Je finis par oser te le dire. Je te le criais à l’oreille, en essayant de couvrir le bruit qui régnait dans cet avion fou et dans le ciel nocturne autour de lui, dans ce noir que les batteries antiaériennes déchiraient en aveuglants lambeaux de salves. L'avion évacuait les restes d'une guerre que l'empire avait perdue sous ce ciel du Sud. Dans les entrailles de l'appareil s'entassaient les vivants, les blessés, les morts emmaillotés dans de longs fourreaux en plastique noir. L'amas de ces cocons bougeait dans l'obscurité, à côté des caisses de munitions et des armes enchevêtrées qui ressemblaient à une énorme araignée métallique. Les vivants, affalés au milieu de ce désordre, rusaient chacun à sa manière avec la peur. Certains s'efforçaient de parler en hurlant, en tirant la tête de l'autre vers leur bouche, d'autres se bouchaient les oreilles et, le visage torturé par une grimace, se recroquevillaient en eux-mêmes. Quelques-uns dormaient en se confondant avec les morts. Et lorsque, lourdement, une aile se mettait à plonger, les plaies se réveillaient dans cette nouvelle position, les cris des blessés redoublaient et derrière les cocons on entendait le grincement de l'araignée métallique. Je te tenais par les épaules et mes lèvres emmêlées dans tes cheveux te brûlaient la joue, l'oreille avec ces vérités taillées dans le noir irrespirable de ce cimetière volant. Je criais la fin, la défaite, l'inutilité de notre vie dépensée, l'aveuglement stupide de Chakh, le malheur des peuples que nous avions entraînés dans une aventure suicidaire… Tu semblais m'écouter, puis, quand soudain l'avion entama un virage serré et que les hurlements des blessés couvrirent tous les autres bruits, tu te détachas de moi et en tirant une gourde de ton sac à dos glissas entre les corps assis ou étendus, vers l'avant où l'on distinguait les lampes de poche des infirmières.

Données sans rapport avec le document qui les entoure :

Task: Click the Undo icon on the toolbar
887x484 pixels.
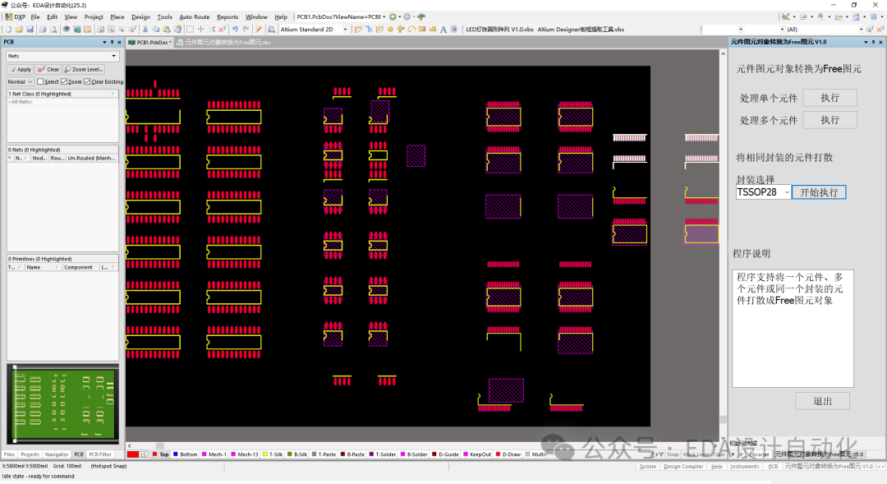Action: pos(235,28)
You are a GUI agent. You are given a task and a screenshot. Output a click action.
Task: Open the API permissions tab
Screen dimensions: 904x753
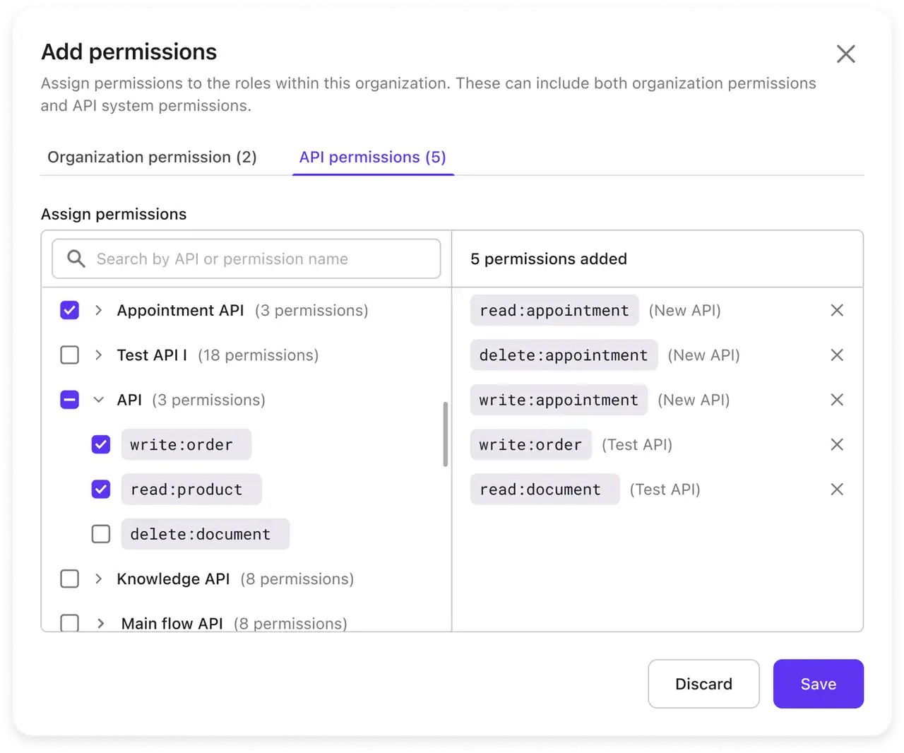click(372, 157)
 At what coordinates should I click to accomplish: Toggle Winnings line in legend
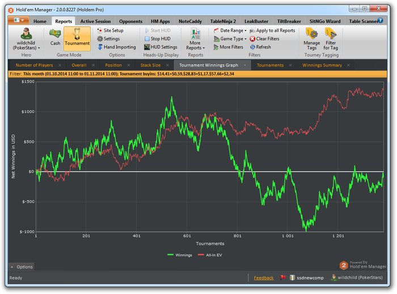180,255
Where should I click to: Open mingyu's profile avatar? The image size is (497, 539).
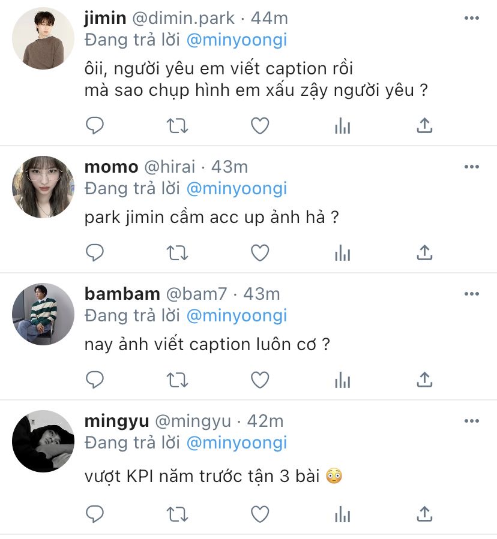point(43,441)
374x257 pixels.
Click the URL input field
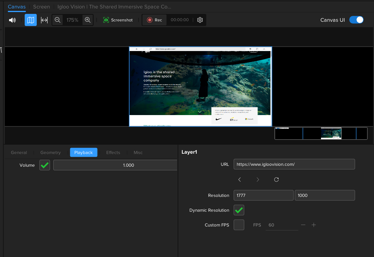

Nous arrivâmes à Moscou après deux ans et demi d'absence et comme toujours pour y passer peu de temps. Ces années avaient coïncidé avec le début des bouleversements. La richesse toute récente n'avait pas encore perdu son côté opérette, les nouveaux rôles n'étaient pas encore appris par cœur, le nouveau langage restait hésitant. Les acteurs commettaient des impairs. Comme ce mendiant qui cherchait à attraper les effluves chauds envoyés par la porte d'un grand magasin – un vrai ancien combattant sans doute, mais qui avait accroché à sa veste toutes sortes d'insignes de pacotille pour faire nombre. Leurs rondelles dorées éclipsaient l'argent terni de la médaille «Pour bravoure» qu'on gagnait durement à la guerre… Ou ces deux femmes qui attendaient les clients en face d'un hôtel pour étrangers. Monumentales dans leurs fourrures, elles paraissaient immobiles, inabordables comme des statues d'impératrices. Leur mise en scène consistait à faire semblant d'être tout juste sorties de l'hôtel, mais la neige à l'endroit de leur guet était depuis longtemps criblée de piqûres des talons aiguilles. «Un jour, pensai-je, elles aussi auront droit à une vitrine chauffée et même à un petit arbre de Noël avec sa guirlande de lampions…»
C'est à quelques immeubles de cet hôtel, près de l'entrée d'un restaurant, que nous fûmes pris dans le flot aviné d'un banquet qui déferlait sur le trottoir. Une vingtaine d'hommes et de femmes riaient aux éclats en se félicitant de leur idée: entre deux plats, aller se faire photographier sur le fond des tours du Kremlin tout proche. «Allez, grouillez-vous, criait le principal boute-en-train, demain peut-être ils vont remplacer les étoiles rouges par les aigles. Ça sera une photo historique! » Nous nous écartâmes vers la bordure du trottoir pour les laisser passer. Il était cocasse de voir des habits de magazines de mode sur ces corps trop forts ou trop carrés, tout ce luxe stylé associé à leurs larges faces rougies et hilares. Les femmes se frottaient les épaules en exagérant les frissons de froid, les hommes les attrapaient par la taille, les serraient, les palpaient. L'un d'eux souleva sa compagne et la robe retroussée découvrit des cuisses très pleines, d'une impudeur saine et agressive. Le boute-en-train donna un coup de poing dans la porte d'une grosse Mercedes d'où sauta un homme ensommeillé, son chauffeur ou son garde du corps, qui lui tendit un appareil photo. Il y avait dans leur joie de vivre quelque chose à la fois d'indubitablement légitime et d'obscène. Je ne parvenais pas à démêler les deux. J'attendais ta réaction, mais tu marchais sans rien dire, en levant de temps en temps le visage vers l'ondoiement de la neige.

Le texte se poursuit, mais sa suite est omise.